Lately I've been worrying that I've begun to repeat myself photographically, like maybe I've run out of things to say. I've been frustrated because I think it's true. And yet I still can't stop myself from taking this picture.
I keep hearing that an artist—especially a photographer, and especially a photographer who takes pictures of his own family—needs to avoid sentimentality. And I think that's true, so maybe I'm not much of an artist. Maybe I never will be. Would that be OK with me? I think it should be, but I suspect it might not. Either way, I can't not take this picture.
At some point I won't be able to take this picture anymore, because he'll be old enough to bathe himself. And then because he'll be grown up and gone from the house. I take this picture over and over again because I can't help being overwhelmed by how beautiful it is, and I suppose because I'm aware of how little time I have left to take it.

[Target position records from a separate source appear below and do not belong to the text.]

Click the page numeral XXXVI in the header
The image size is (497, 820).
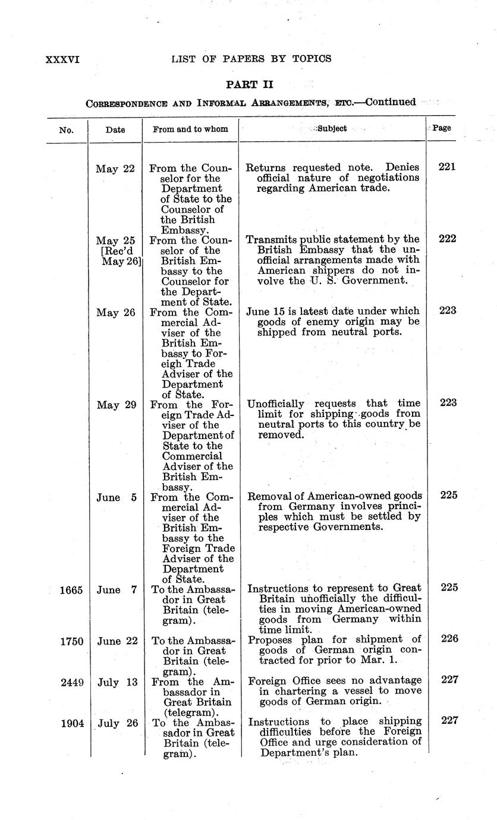[x=62, y=59]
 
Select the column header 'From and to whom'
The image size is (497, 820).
[x=190, y=129]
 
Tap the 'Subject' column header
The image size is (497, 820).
[x=332, y=128]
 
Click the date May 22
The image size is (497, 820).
[x=115, y=169]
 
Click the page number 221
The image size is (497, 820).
[x=446, y=167]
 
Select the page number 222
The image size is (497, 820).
[x=446, y=239]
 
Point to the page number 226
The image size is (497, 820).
[x=446, y=639]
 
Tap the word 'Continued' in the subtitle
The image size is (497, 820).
[x=391, y=102]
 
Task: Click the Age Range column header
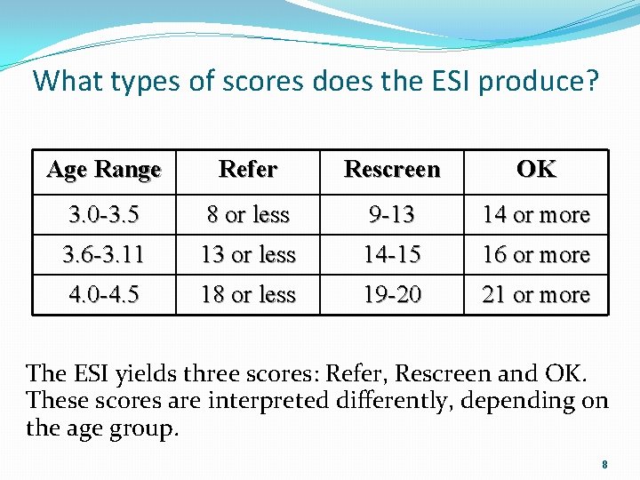tap(104, 169)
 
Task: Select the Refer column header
tap(248, 169)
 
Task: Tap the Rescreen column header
tap(392, 169)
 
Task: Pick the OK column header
tap(536, 169)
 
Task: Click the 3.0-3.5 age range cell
tap(104, 215)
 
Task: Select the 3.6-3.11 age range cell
tap(104, 255)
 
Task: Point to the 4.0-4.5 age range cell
tap(104, 294)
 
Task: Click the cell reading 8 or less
tap(248, 215)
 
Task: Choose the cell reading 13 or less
tap(248, 255)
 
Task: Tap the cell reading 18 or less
tap(248, 294)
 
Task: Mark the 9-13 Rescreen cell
tap(392, 215)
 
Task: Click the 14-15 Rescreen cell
tap(392, 255)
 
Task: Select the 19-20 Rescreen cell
tap(392, 294)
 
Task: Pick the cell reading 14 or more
tap(536, 215)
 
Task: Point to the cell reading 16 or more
tap(536, 255)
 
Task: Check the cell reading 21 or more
tap(536, 294)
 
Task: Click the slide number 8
tap(604, 465)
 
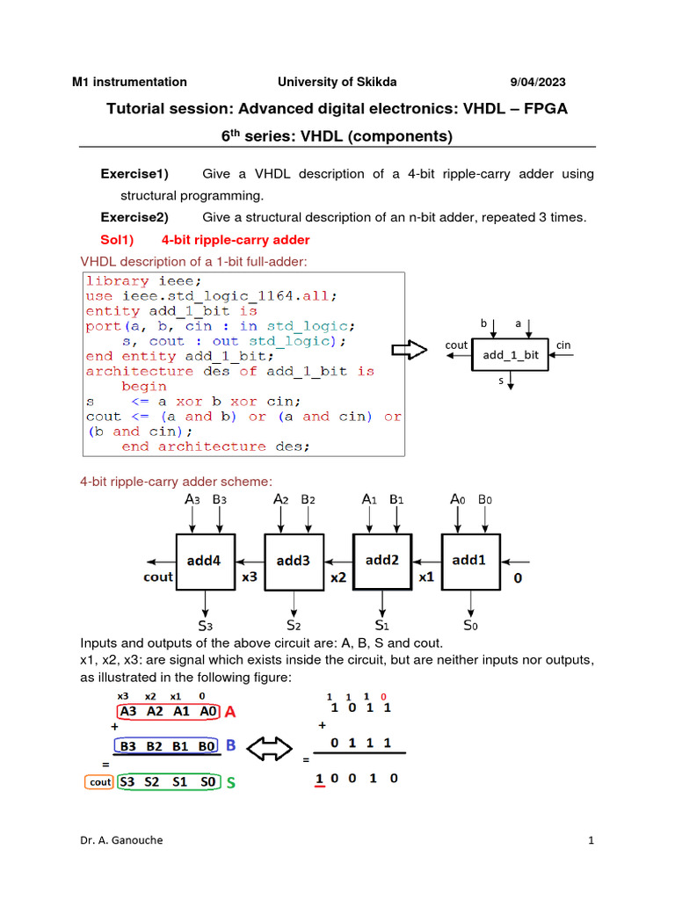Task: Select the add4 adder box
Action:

I had a reviewer tell me once that photographs—artistic photographs, anyway—needed to be about more than making memories permanent, and I agree. I tell myself that I have loftier reasons for taking pictures: that a story shared can be transformative for both the listener and the speaker; that photography is my way of working through and understanding the experiences of my life, experiences that are both personal and universal; that I simply want to make something beautiful and put it into the world. And maybe all that is true. I hope it is. But I think maybe I really take pictures because my life goes by so fast, and I need to slow it down, to give myself something to hold onto.
Is that a good enough reason? It's good enough to keep me doing it. But maybe it's not enough to make me the kind of artist I'd like to be. I don't know why I care about that—I think I ought to know, but so far it's been too much to get my arms around.
But, whatever. It's a nice picture. Juliette will like it. It's enough.
Outgoing
Cherry
Yesterday we went to Mission Beach and paid four dollars for a serving of cherry-flavored shaved ice that was truly ridiculous in size. I'm pretty sure it was bigger than Jason's head. Passers-by were actually pointing at it and laughing, it was so big. Between the fact that there was so much of it and the fact that it didn't really taste very good, none of us were terribly put out when we spilled some.
Enthralled
Tico
This is Eva and her Tico Rico (as he's been called ever since a two-year-old Jason was unable to properly pronounce the Spanish word for "uncle"). For the first couple of months after she first met her Tico, Eva would burst into tears whenever he entered the room. Now, though, she adores him. This is actually a rare shot of her being near him without a huge smile.